The wrinkled old artist laughed without her usual bitterness. “What’s the one thing Priscilla wants above everything else?”

“Well, that’s easy. If the bloody Honors Office approves me for knighthood, my darling wife wants that sword grazing my shoulder so she can be widowed as Lady – L-a-d-y Lady Priscilla Lytton.”

“Exactamundo, as Fonzi used to say. I learned that from one of my maids. Now, Titus, we’ll extract a promise from Priscilla that, in return for the knighthood, should your brittle old bones hold out for that, she’ll sign off on that iconic ninety percent of your holdings. Plus you can throw in this stupid McMansion and your London townhouse.”

“And we’ve got a villa in San Rafaelo and a castle in – “

“Oh, Titus, you’re disgusting!”

“That’s what I’ve been trying to tell you! I AM disgusting, and now on my deathbed I’d like to become slightly less so.” He paused. “It it’s a small castle. Outside of Sarajevo. Bombed to smithereens in that stupid war.”

“They’re all stupid. Okay, here’s what need.” 

“I’m all ears.”

“I’ll need more than your ears on this one.” 

“Holy Superannuated Passion, Sonja! You’re not looking for a roll in the hay?”

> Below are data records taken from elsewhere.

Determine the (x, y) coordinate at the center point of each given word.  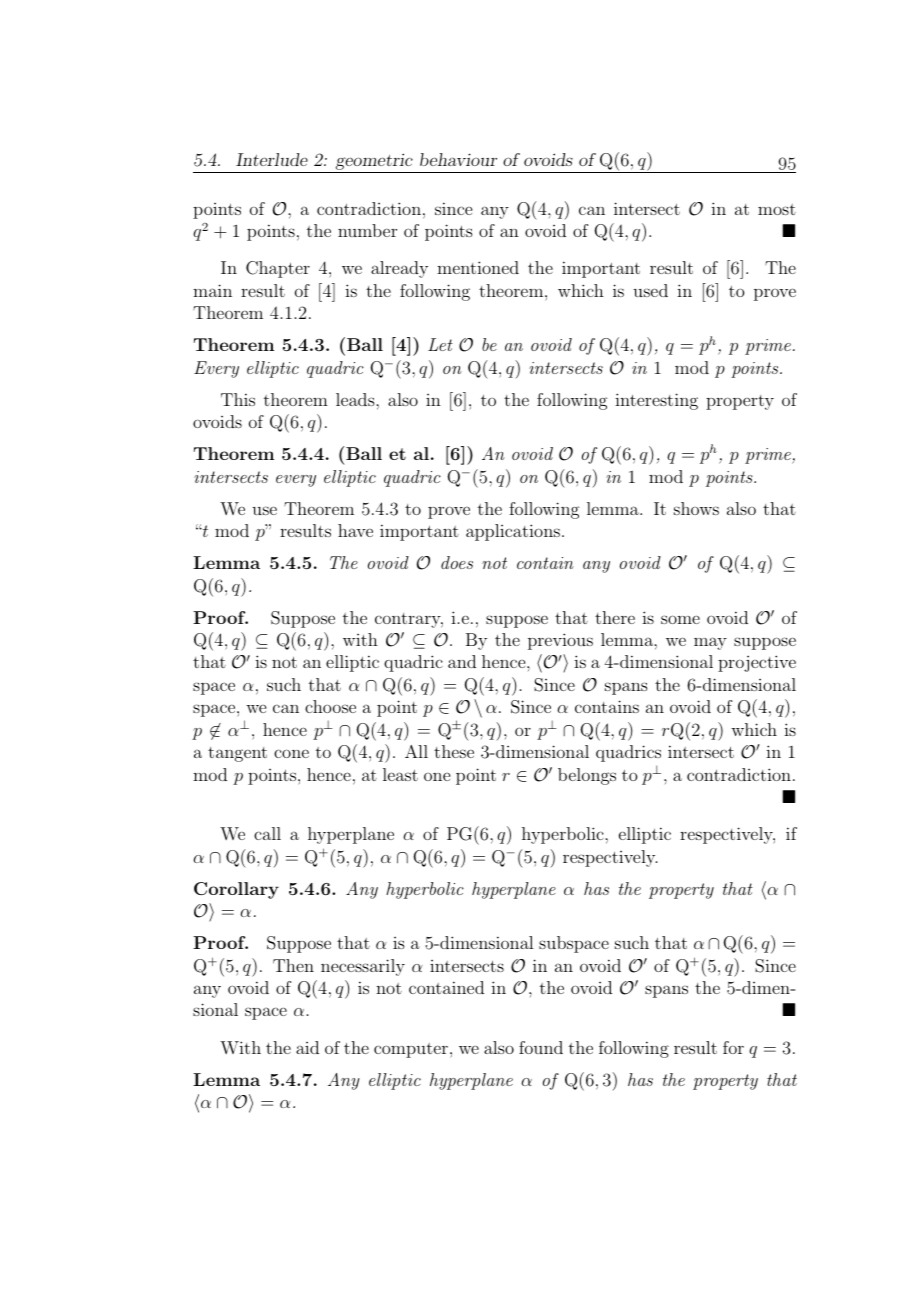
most (777, 209)
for (733, 1047)
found (541, 1047)
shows (696, 508)
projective (757, 663)
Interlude (272, 159)
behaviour (458, 159)
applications (513, 532)
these (454, 751)
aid (307, 1047)
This (238, 399)
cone (291, 753)
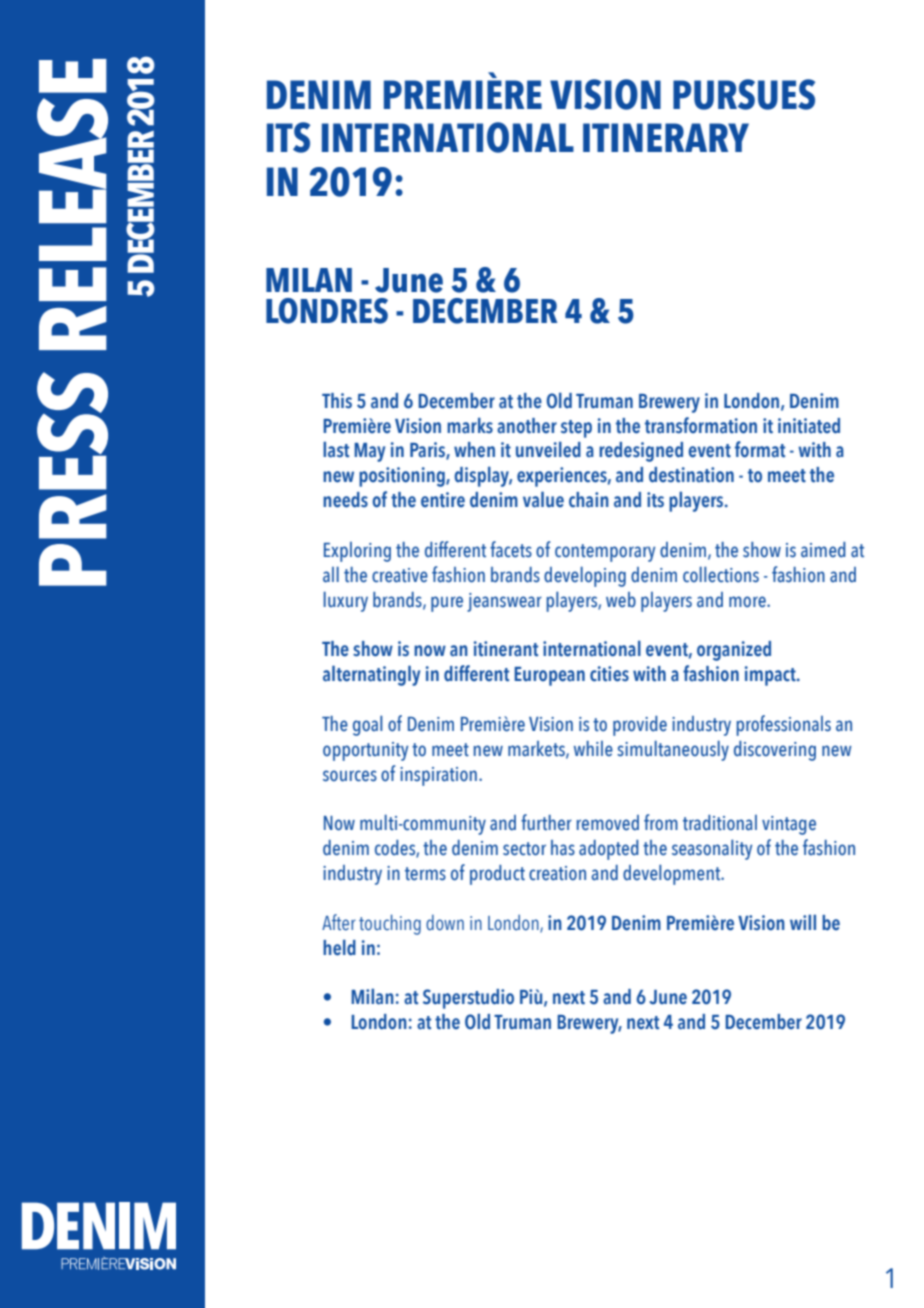  Describe the element at coordinates (775, 751) in the screenshot. I see `discovering` at that location.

“Hardly,” she barked out through a smoke-cough. “Titus, cast your mind back to some forty years ago in Switzerland when I had that hysterectomy.”

 “Yes,” he said sadly. “That was one mistake I didn’t make. I helped you through it.”

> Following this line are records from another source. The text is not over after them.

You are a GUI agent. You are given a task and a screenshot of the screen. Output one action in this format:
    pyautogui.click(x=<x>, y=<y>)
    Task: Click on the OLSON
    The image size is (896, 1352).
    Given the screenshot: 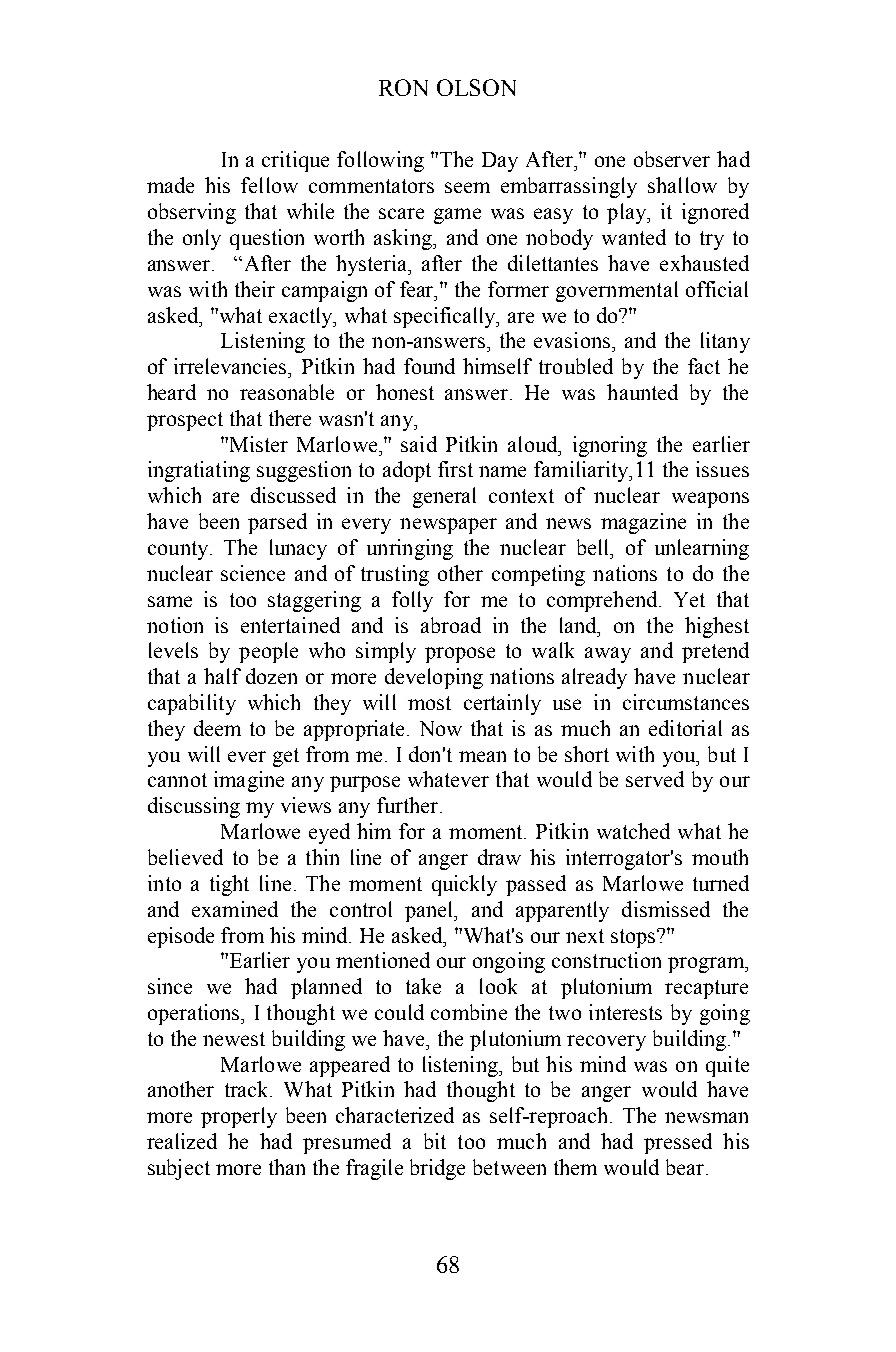 What is the action you would take?
    pyautogui.click(x=476, y=87)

“You did indeed,” she affirmed. “You were there at the hospital. You brought me books and flowers and take-in food from the best Geneva restaurants.” 

“So what is it, Sonja? Do you need more books and – “

“Shut up, Titus, and hear me out! My surgeon, buddy of an old boyfriend – well, Max Ernst, if you must know – this doctor brought in a colleague who was in the midst of a ground-breaking new experiment with freezing ova.”

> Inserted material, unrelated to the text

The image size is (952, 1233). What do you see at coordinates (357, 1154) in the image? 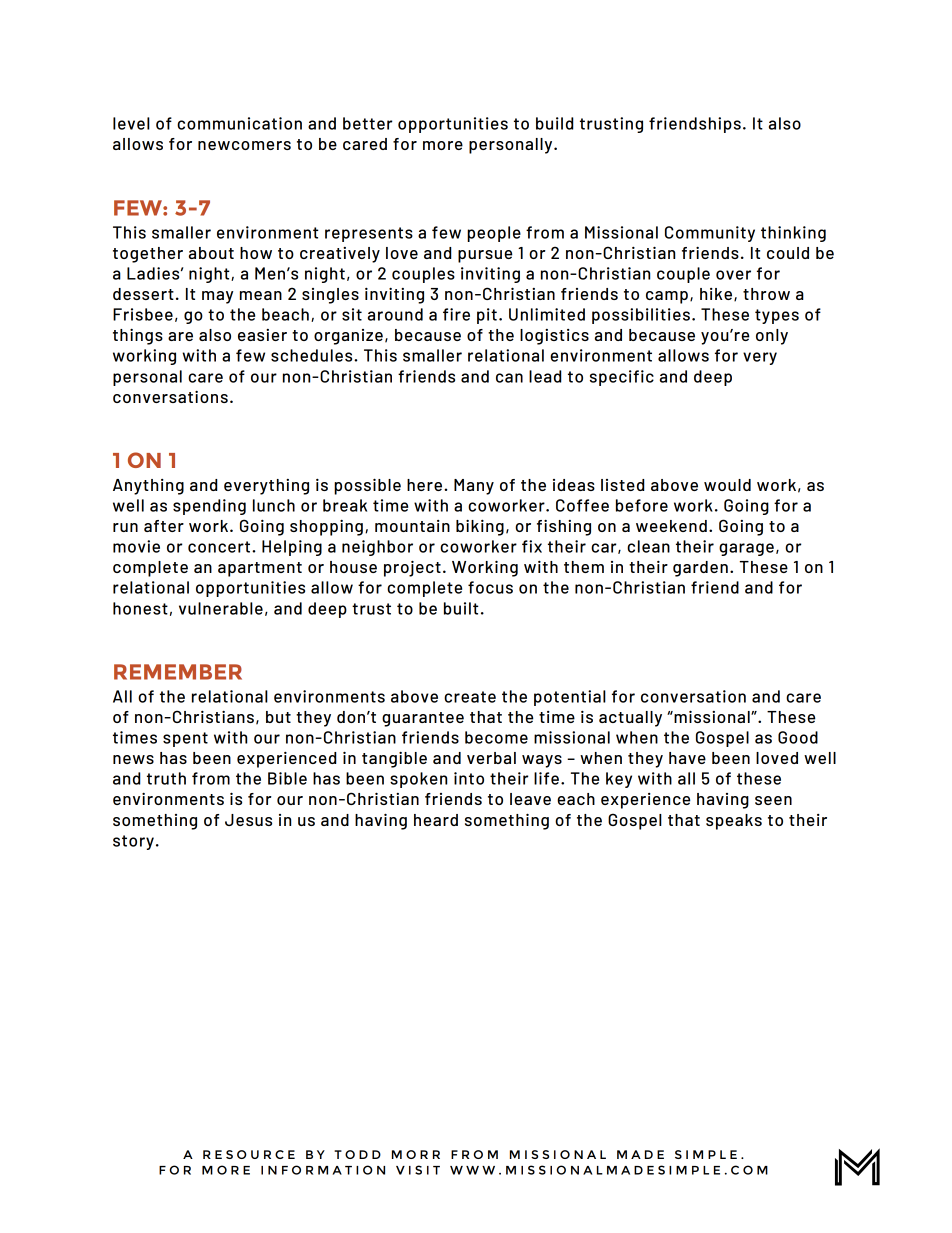
I see `TODD` at bounding box center [357, 1154].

“You can’t possibly be saying -- ?”

 “Yes, I can possibly. No one had ever heard of it in America. During the operation, with my prior consent, these doctors removed my forty-three year-old eggs, and froze them cryogenically, just like Walt Disney’s head.” 

“And these Sonja Dash ova are where? Not in the same freezer with Walt?”

“Never mind where. They’re safe and they might still be viable. Think, Titus! Think what a child of ours would be like! A guaranteed genius!”

“So you need from me, what precisely?”

“Oh, don’t be a fool! I’d need a donation.”

“What do you mean?”

“Don’t make me slap you! You would receive a glass jar, a racy magazine, and a room with plenty of privacy. Maybe even this one.”

Titus threw back his head and laughed.

“What’s so funny?”

“If they ever made a movie about this, they’d call it ‘Dead Man Wanking.'”

Now Sonja laughed too. They laughed together for a good minute. Then, spent, happy, Titus said:

“We’d need to find the perfect host-mother.”

It was then that beautiful, angelic Mandy knocked softly and poked her head in the door.